» Records:
....

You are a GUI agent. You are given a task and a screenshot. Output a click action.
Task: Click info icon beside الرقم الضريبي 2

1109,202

....

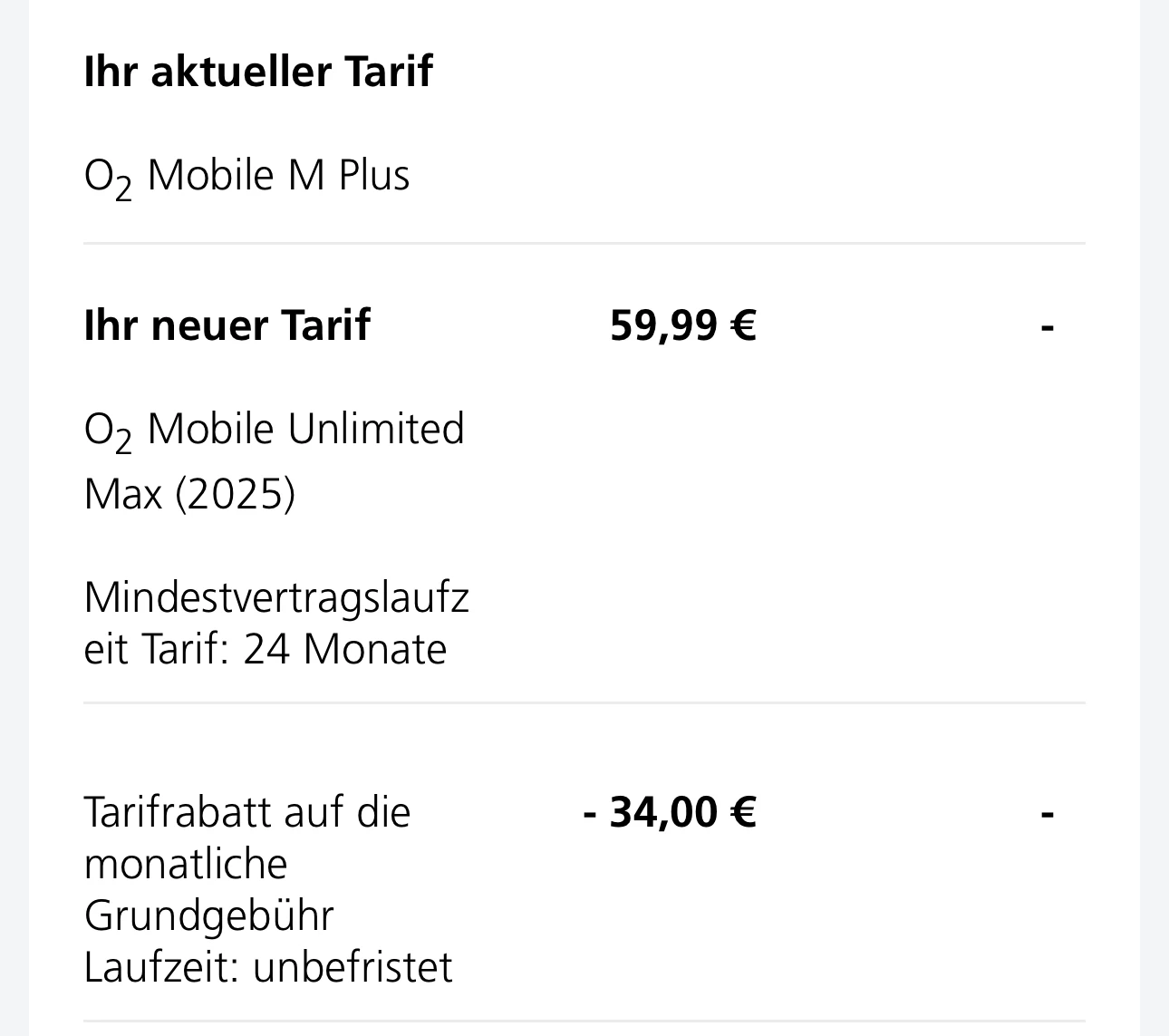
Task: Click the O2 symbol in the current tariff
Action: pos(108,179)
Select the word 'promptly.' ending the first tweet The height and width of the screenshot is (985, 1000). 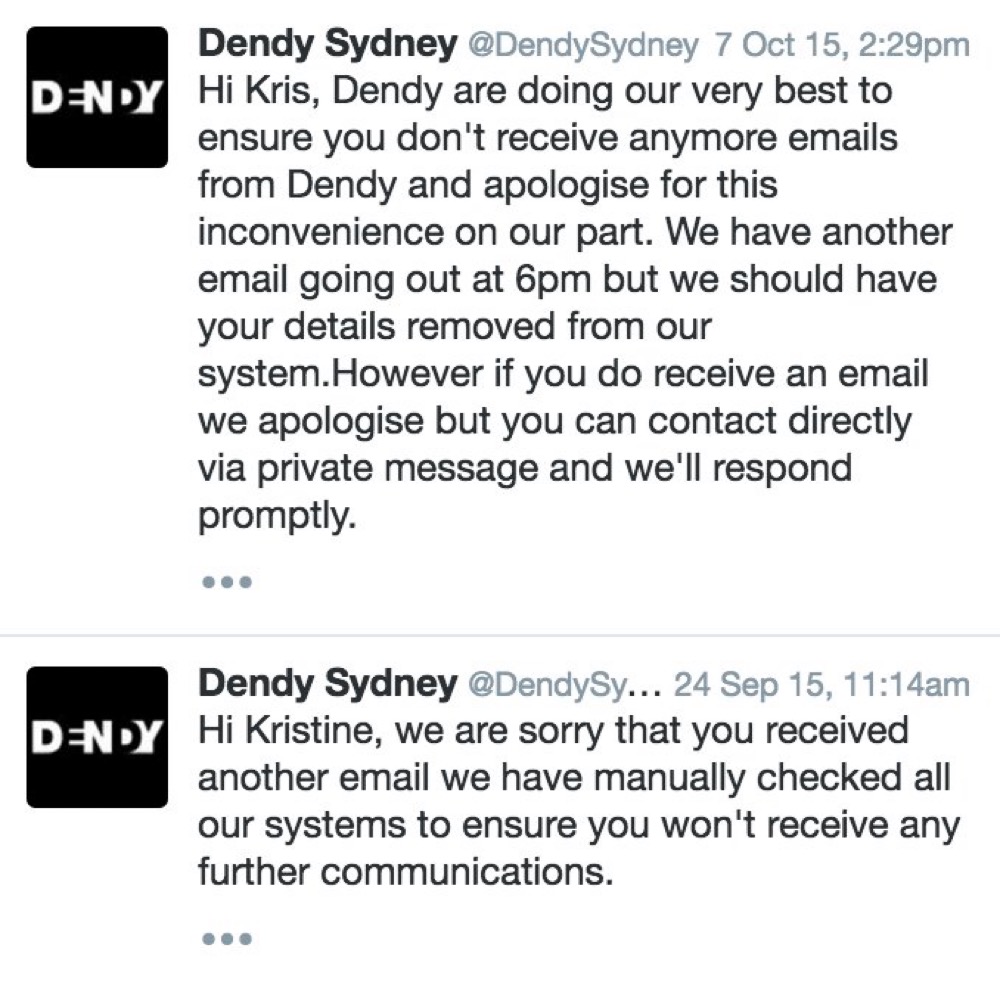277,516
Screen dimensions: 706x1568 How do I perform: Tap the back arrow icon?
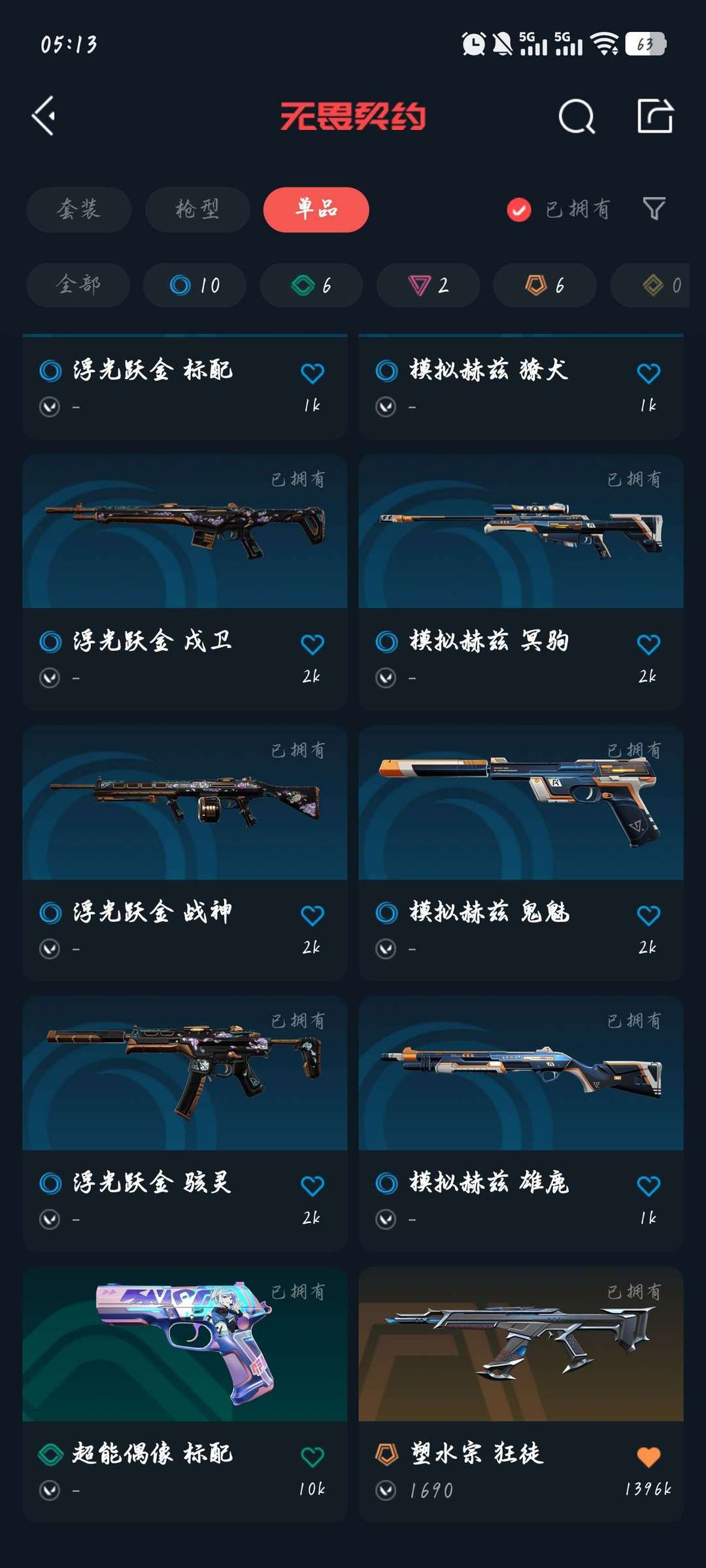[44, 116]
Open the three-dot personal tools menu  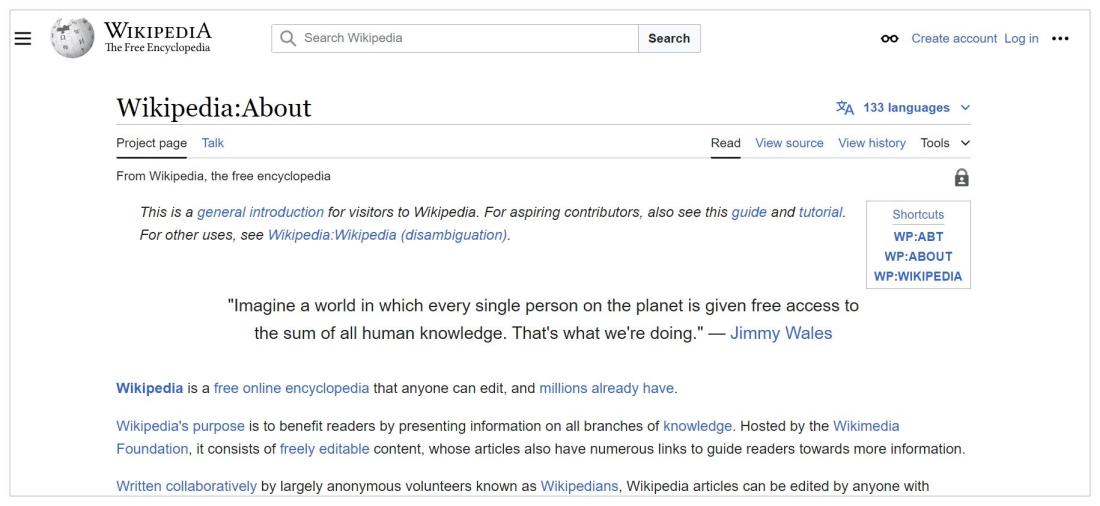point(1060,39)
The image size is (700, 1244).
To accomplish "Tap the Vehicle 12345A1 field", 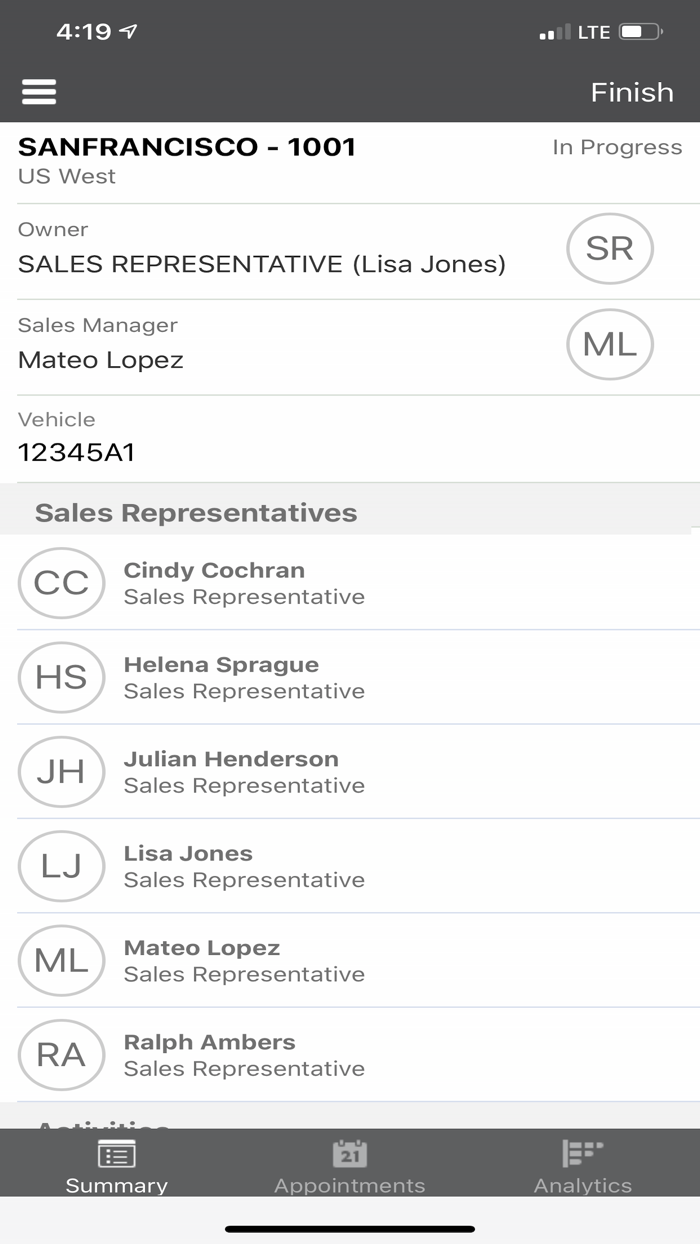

....

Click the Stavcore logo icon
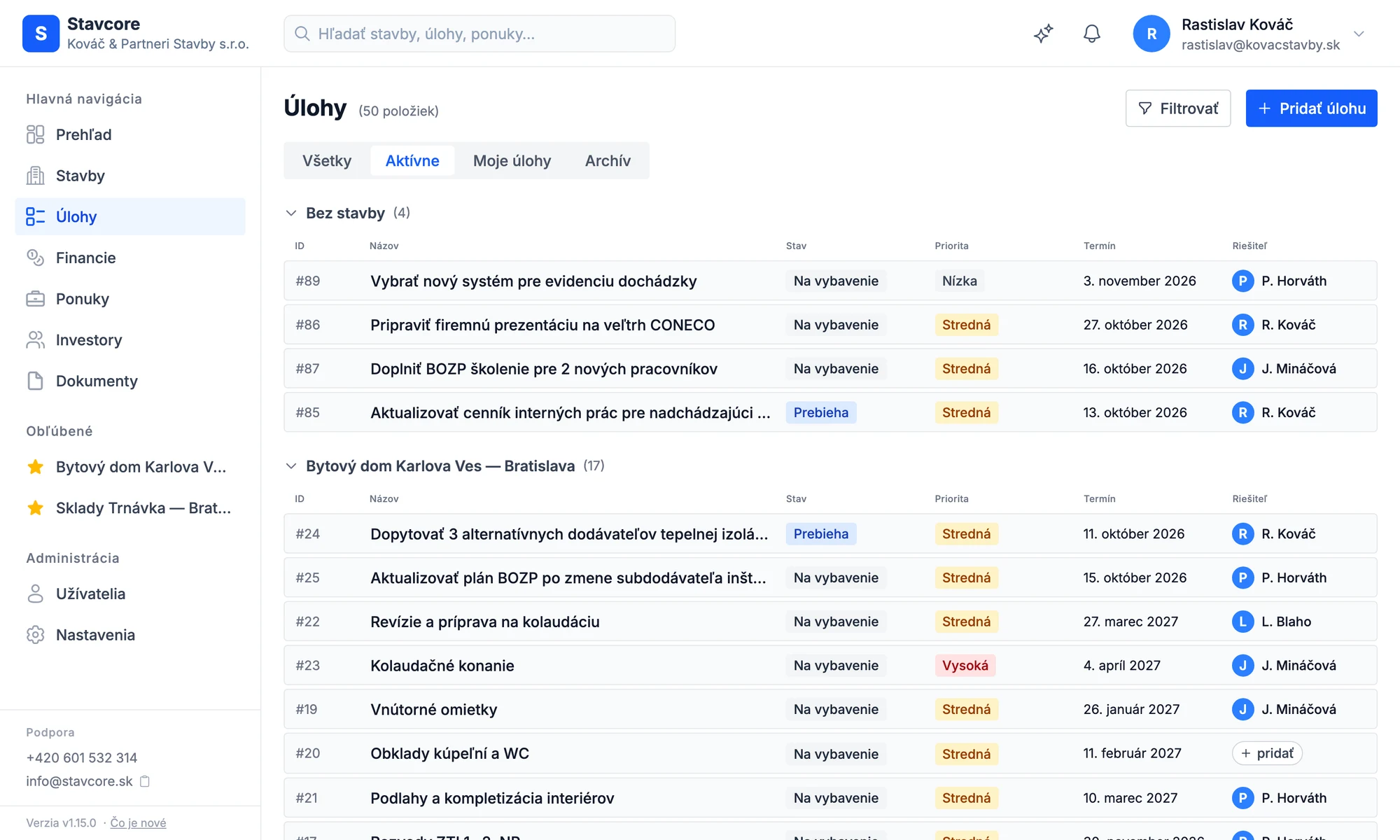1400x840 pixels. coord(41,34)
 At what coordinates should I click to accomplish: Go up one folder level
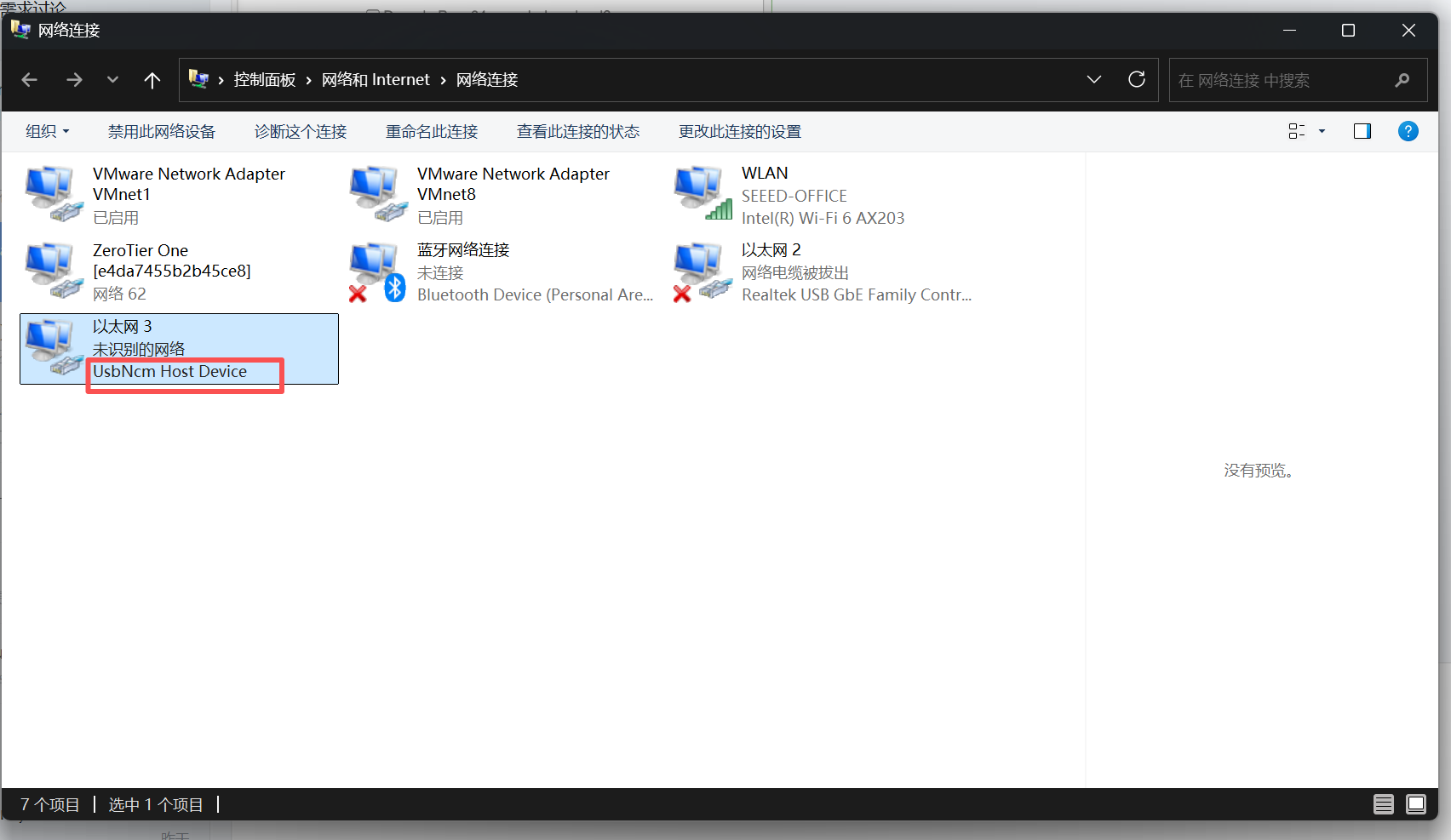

....

» Assignment:
Within the listing above, write out the stretch from the line with "Click the Stavcore logo icon" through the line with "At what coordinates" exactly. Any pictures are to be left out.

» Output for this exercise:
Click the Stavcore logo icon
1400x840 pixels. coord(41,34)
 At what coordinates should I click to accomplish: Go up one folder level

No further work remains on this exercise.